Placing the formed antenna circuit covering substrate into a manual press, setting the pressure to be 10MPa, maintaining the pressure for 10 minutes, and then placing the antenna substrate and the circuit into 5% glucose solution for water bath heating at the temperature of 60 ℃ for 5 minutes. And (3) taking out, drying, uniformly coating conductive silver adhesive on the antenna circuit, and testing the conductivity after the conductive silver adhesive is solidified, wherein the test result is shown in table 1.
TABLE 1 influence of the number of repeated printing of graphene-silver conductive pastes on conductivity in example 1
As can be seen from the results in table 1, 11-layer write-through conductivity improvement effect is extremely small compared with 10-layer write-through.

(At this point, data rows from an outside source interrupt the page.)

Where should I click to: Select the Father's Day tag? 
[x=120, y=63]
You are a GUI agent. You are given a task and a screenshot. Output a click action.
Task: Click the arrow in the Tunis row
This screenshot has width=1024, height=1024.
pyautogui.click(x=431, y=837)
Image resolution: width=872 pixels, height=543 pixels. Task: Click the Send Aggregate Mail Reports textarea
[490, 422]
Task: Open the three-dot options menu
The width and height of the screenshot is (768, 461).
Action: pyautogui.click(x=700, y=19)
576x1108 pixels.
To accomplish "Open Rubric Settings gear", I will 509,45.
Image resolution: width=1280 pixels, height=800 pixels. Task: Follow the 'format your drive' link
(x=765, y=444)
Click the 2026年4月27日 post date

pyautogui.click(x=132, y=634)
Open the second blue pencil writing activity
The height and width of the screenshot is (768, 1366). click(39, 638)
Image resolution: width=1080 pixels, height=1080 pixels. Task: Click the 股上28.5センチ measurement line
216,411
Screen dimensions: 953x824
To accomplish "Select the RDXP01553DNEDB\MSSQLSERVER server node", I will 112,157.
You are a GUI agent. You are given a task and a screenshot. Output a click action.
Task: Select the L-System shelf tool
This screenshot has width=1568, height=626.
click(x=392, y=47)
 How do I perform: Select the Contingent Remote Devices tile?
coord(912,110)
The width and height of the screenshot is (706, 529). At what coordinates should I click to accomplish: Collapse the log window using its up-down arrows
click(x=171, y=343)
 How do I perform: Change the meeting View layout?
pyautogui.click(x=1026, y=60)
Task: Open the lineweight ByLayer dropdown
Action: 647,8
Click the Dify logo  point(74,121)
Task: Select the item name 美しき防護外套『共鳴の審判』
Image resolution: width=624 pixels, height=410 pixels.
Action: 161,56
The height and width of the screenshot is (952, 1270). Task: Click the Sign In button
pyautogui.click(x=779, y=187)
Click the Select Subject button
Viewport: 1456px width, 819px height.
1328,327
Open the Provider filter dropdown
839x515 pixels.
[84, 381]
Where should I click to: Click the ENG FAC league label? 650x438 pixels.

The direct writing effect of more layers is close, the time cost is too high, and the efficiency is reduced, so that the optimal number of layers of the multilayer printing is 10-11.
Example 2
A preparation method of graphene-silver composite conductive paste comprises the following steps: weighing 4g of 10mg/ml graphene dispersion liquid, preparing graphene-silver composite conductive paste with the mass percent of silver to graphene being 10% according to the step S3, placing the graphene-silver composite conductive paste into a charging barrel of an injector, connecting the charging barrel with a spray nozzle, installing the charging barrel on a triaxial CNC platform, opening a pneumatic control system, fixing a PP matrix on a heating plate, setting the moving speed of the spray nozzle to be 5.5 by using a computer, setting the moving route of the spray nozzle, setting the paste extrusion speed to be 90 microliters per minute, opening the heating plate, setting the temperature of the heating plate to be 100 ℃, starting to operate after the temperature of the heating plate is raised and stabilized at 100 ℃, extruding the graphene conductive paste from the spray nozzle through a spiral extrusion or pneumatic pressure control system, and forming the graphene conductive paste on the matrix. The printing was repeated 10 times to obtain an antenna wiring.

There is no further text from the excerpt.